AIM
Output, word for word, the part of the records that starts with the line containing "The image size is (588, 377)." and continues through the end of the records.
═════ INPUT RECORDS ═════
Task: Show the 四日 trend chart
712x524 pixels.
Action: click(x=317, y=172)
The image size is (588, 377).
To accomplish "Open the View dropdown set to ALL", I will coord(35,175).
═════
EXERCISE OUTPUT
The image size is (588, 377).
To accomplish "Open the View dropdown set to ALL", I will coord(35,175).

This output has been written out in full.